>>>

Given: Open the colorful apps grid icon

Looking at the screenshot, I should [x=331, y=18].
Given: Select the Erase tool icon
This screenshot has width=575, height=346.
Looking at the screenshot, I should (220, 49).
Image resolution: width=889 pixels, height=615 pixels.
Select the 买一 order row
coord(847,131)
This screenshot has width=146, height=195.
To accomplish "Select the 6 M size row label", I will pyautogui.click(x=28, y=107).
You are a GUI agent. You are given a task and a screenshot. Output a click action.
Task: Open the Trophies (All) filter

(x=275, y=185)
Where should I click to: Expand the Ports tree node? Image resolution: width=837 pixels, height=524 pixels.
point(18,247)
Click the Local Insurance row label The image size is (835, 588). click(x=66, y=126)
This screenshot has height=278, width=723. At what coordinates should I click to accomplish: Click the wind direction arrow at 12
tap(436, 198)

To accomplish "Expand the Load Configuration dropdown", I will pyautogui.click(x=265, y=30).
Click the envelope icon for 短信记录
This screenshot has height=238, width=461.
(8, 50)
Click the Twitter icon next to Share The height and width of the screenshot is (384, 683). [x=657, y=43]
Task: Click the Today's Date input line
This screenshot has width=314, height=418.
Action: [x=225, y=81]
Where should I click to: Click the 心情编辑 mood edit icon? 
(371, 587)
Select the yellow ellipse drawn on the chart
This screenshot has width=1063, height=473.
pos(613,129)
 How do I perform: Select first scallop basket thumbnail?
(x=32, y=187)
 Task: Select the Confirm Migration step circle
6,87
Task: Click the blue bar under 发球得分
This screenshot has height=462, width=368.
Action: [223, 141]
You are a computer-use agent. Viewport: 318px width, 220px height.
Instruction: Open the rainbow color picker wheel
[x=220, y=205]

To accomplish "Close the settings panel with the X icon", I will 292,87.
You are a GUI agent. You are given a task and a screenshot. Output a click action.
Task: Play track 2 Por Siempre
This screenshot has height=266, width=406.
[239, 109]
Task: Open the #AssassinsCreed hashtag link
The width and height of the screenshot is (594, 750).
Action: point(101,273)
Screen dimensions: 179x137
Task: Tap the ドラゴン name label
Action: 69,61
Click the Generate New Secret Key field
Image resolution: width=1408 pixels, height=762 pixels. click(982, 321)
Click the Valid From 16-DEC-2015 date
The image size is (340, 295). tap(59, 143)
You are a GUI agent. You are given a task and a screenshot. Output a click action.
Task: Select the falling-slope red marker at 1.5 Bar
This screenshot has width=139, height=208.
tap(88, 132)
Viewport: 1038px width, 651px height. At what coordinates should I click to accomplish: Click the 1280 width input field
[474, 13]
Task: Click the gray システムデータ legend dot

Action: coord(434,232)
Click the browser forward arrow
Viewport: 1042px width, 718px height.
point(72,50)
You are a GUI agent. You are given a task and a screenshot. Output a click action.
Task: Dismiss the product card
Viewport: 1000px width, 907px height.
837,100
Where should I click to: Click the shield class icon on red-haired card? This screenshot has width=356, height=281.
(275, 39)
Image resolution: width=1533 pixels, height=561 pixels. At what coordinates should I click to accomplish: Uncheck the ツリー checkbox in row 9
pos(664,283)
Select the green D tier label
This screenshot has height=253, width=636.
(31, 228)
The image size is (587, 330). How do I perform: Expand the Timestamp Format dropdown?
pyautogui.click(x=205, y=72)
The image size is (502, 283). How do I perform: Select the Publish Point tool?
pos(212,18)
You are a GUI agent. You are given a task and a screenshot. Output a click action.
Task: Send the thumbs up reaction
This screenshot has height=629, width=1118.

<<<

### EXERCISE DIRECTIONS
Give every part of the material again, exactly as written.

### FINAL ANSWER
Given: Open the colorful apps grid icon

Looking at the screenshot, I should [x=331, y=18].
Given: Select the Erase tool icon
This screenshot has width=575, height=346.
Looking at the screenshot, I should (220, 49).
Image resolution: width=889 pixels, height=615 pixels.
Select the 买一 order row
coord(847,131)
This screenshot has width=146, height=195.
To accomplish "Select the 6 M size row label", I will pyautogui.click(x=28, y=107).
You are a GUI agent. You are given a task and a screenshot. Output a click action.
Task: Open the Trophies (All) filter

(x=275, y=185)
Where should I click to: Expand the Ports tree node? Image resolution: width=837 pixels, height=524 pixels.
point(18,247)
Click the Local Insurance row label The image size is (835, 588). click(x=66, y=126)
This screenshot has height=278, width=723. At what coordinates should I click to accomplish: Click the wind direction arrow at 12
tap(436, 198)

To accomplish "Expand the Load Configuration dropdown", I will pyautogui.click(x=265, y=30).
Click the envelope icon for 短信记录
This screenshot has height=238, width=461.
(8, 50)
Click the Twitter icon next to Share The height and width of the screenshot is (384, 683). [x=657, y=43]
Task: Click the Today's Date input line
This screenshot has width=314, height=418.
Action: [x=225, y=81]
Where should I click to: Click the 心情编辑 mood edit icon? 
(371, 587)
Select the yellow ellipse drawn on the chart
This screenshot has width=1063, height=473.
pos(613,129)
 How do I perform: Select first scallop basket thumbnail?
(x=32, y=187)
 Task: Select the Confirm Migration step circle
6,87
Task: Click the blue bar under 发球得分
This screenshot has height=462, width=368.
Action: [223, 141]
You are a computer-use agent. Viewport: 318px width, 220px height.
Instruction: Open the rainbow color picker wheel
[x=220, y=205]

To accomplish "Close the settings panel with the X icon", I will 292,87.
You are a GUI agent. You are given a task and a screenshot. Output a click action.
Task: Play track 2 Por Siempre
This screenshot has height=266, width=406.
[239, 109]
Task: Open the #AssassinsCreed hashtag link
The width and height of the screenshot is (594, 750).
Action: point(101,273)
Screen dimensions: 179x137
Task: Tap the ドラゴン name label
Action: 69,61
Click the Generate New Secret Key field
Image resolution: width=1408 pixels, height=762 pixels. click(982, 321)
Click the Valid From 16-DEC-2015 date
The image size is (340, 295). tap(59, 143)
You are a GUI agent. You are given a task and a screenshot. Output a click action.
Task: Select the falling-slope red marker at 1.5 Bar
This screenshot has width=139, height=208.
tap(88, 132)
Viewport: 1038px width, 651px height. At what coordinates should I click to accomplish: Click the 1280 width input field
[474, 13]
Task: Click the gray システムデータ legend dot

Action: coord(434,232)
Click the browser forward arrow
Viewport: 1042px width, 718px height.
point(72,50)
You are a GUI agent. You are given a task and a screenshot. Output a click action.
Task: Dismiss the product card
Viewport: 1000px width, 907px height.
837,100
Where should I click to: Click the shield class icon on red-haired card? This screenshot has width=356, height=281.
(275, 39)
Image resolution: width=1533 pixels, height=561 pixels. At what coordinates should I click to accomplish: Uncheck the ツリー checkbox in row 9
pos(664,283)
Select the green D tier label
This screenshot has height=253, width=636.
(31, 228)
The image size is (587, 330). How do I perform: Expand the Timestamp Format dropdown?
pyautogui.click(x=205, y=72)
The image size is (502, 283). How do I perform: Select the Publish Point tool?
pos(212,18)
You are a GUI agent. You are given a task and a screenshot. Output a click action.
Task: Send the thumbs up reaction
This screenshot has height=629, width=1118.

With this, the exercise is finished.